If you’re running any kind of server on your home system and you’d like a static hostname (whether you.dyndns.org or yourowndomain.com) to go with it, check out Eponym.

Posted by Anthony on 2 replies

Capitalism at its best

www.savetoby.com

The recipe for toby stew is hilarious!

Posted by Rolly on 4 replies

Lenten Special!

So it’s now the season of "Lent" in the Catholic church (not that that applies to me, because I’m not Catholic, I’m Christian), and everywhere you go, you can find restaurant signs that say "Lenten Special."  Because the Catholic church forbids eating meat on Fridays during Lent, and because some Catholics abstain from meat completely during Lent, the Lenten specials offered by restaurants are typically fish dishes.  You’ll even see fast food joints offering fish -- as if fast food weren’t gross enough, now you can have fast fish.

Well tonight I drove past a Taco Bell and saw this sign: "Lenten Special: 2 Bean Burritos."

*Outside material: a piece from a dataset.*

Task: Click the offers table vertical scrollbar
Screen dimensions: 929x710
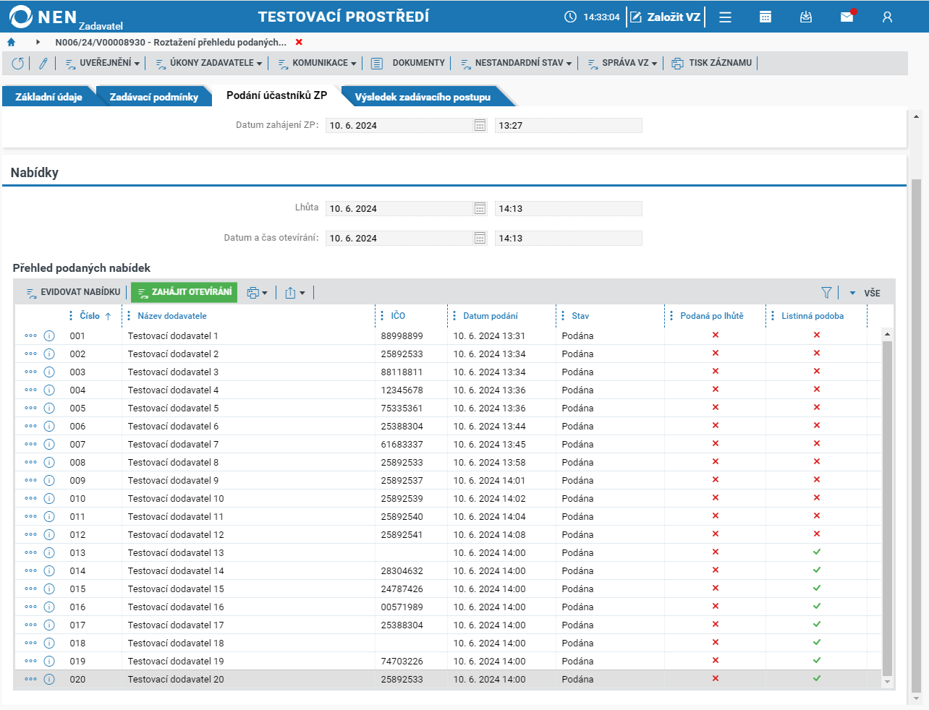Action: click(x=887, y=506)

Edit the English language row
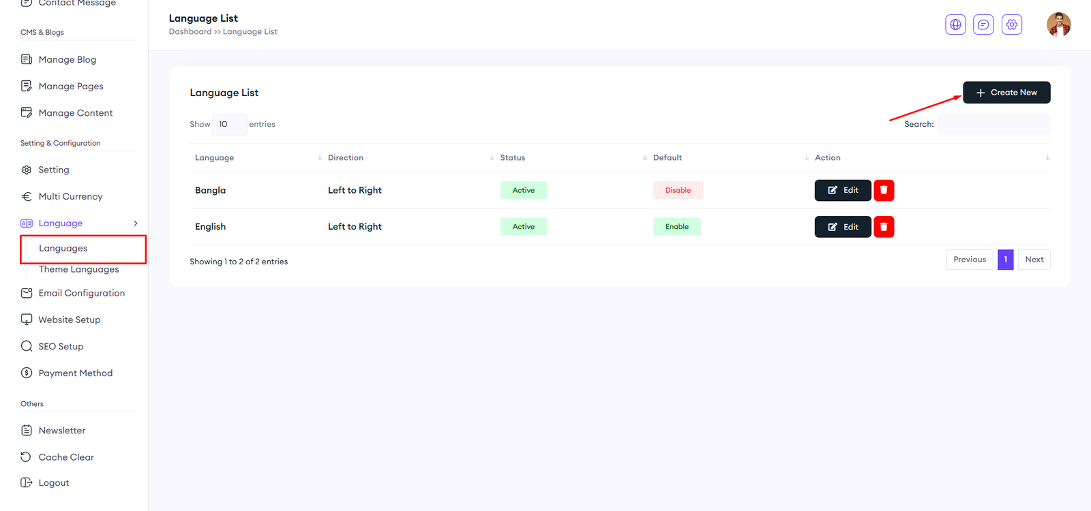(842, 227)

Posted by Anthony on 3 replies

Speaking of Reasons to Hate Windows...

The thing that most frustrates me about Windows is its lack of command-line remote administration.  You can hack it in via OpenSSH for Windows but it’s far from perfect -- you can’t use any interactive commands because of problems with STDIN/STDOUT mapping, which cuts out a pretty large swath of the programs you’d like to run.  And it lacks tab-completion as well as command history; pressing the Up key actually makes the cursor move up on the screen.

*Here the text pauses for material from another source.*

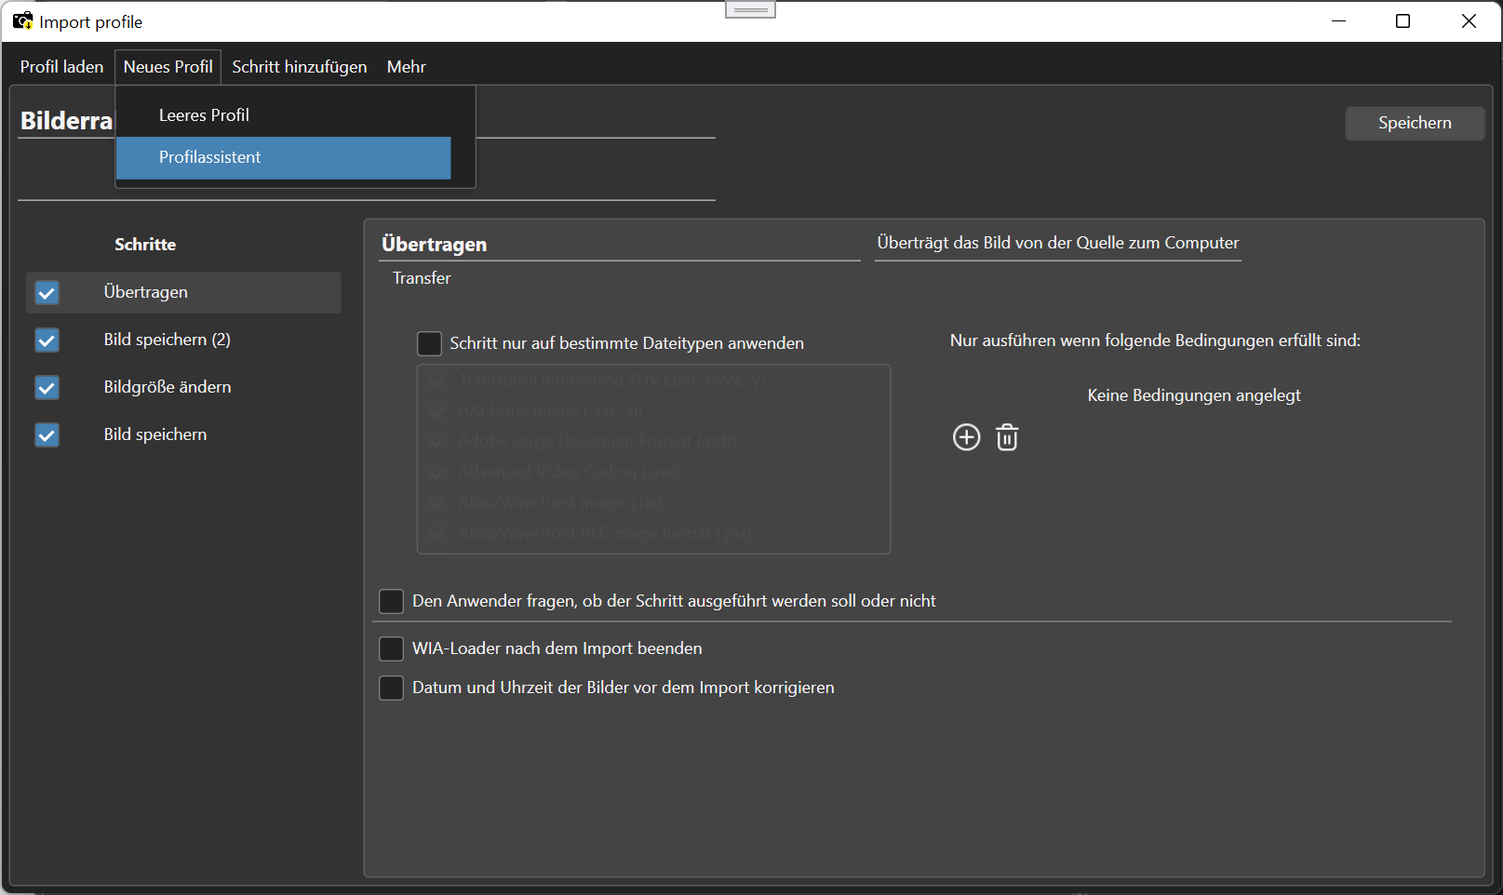Uncheck the Übertragen step checkbox
1503x895 pixels.
(x=47, y=293)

Even if it worked perfectly, Microsoft makes some things impossible via command line.  For example, I recently discovered that you can use Scheduled Tasks (in the Control Panel) to run a program at boot without having it attached to a window.  That’s awesome for background programs that you’d like to keep running all the time but that you don’t really want cluttering up your taskbar because they take no user input (like Eponym).  But there’s no equivalent command-line way to access the Scheduled Tasks functionality.  There’s "at" but it can’t schedule an event at boot nor multiple times per day.  There’s "schtasks" which actually IS equivalent to Scheduled Tasks in the Control Panel, but it’s not included in XP Home.

The unxutils package improves the situation drastically, giving you lots of the most handy Unix tools like grep and wget.  And of course you can use VNC to do remote administration via the full Windows GUI.  But that’s inconvenient because most internet links are slow, and because you often can’t or don’t want to take over a system that someone else might be using just to do a task that should only require the command-line anyway.

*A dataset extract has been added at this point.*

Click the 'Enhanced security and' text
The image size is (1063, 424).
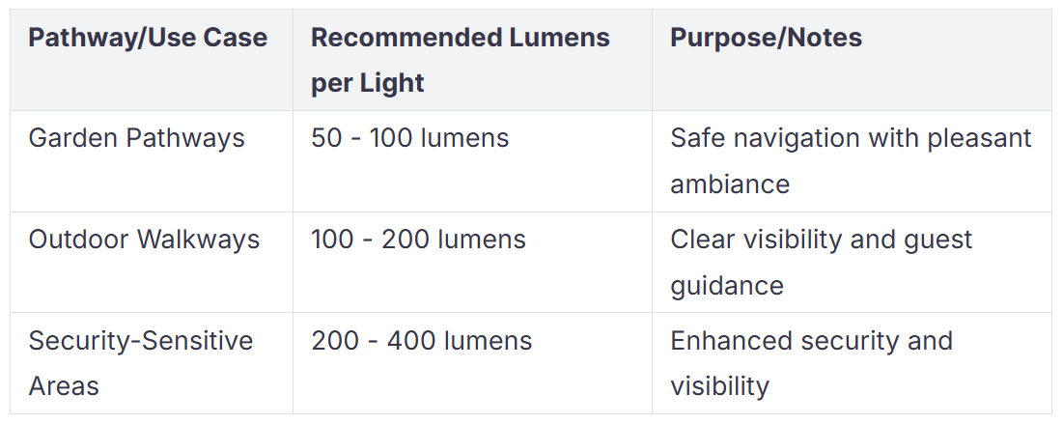(811, 341)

I say that MS should take after Apple: admit that the only thing going for their OS is its nice looks and ease-of-GUI-use, and then get to work building that on top of a REAL OS with nice internals (i.e. Linux or BSD).

And also, Superunknown is still a really good album.

Posted by Anthony on 7 replies

Belkin Technical Support is Neither

[Note: this is the record of my attempts to get Belkin to fix a massive flaw in the design of their "routers."  The bottom line is that they refused to even acknowledge the flaw, and the result is that computers on the LAN side of a Belkin router can’t access servers on the LAN using the router’s public IP address or hostname.  Because of this, and Belkin’s refusal to acknowledge, let alone fix, the problem, I must strongly discourage anyone from purchasing a Belkin router.]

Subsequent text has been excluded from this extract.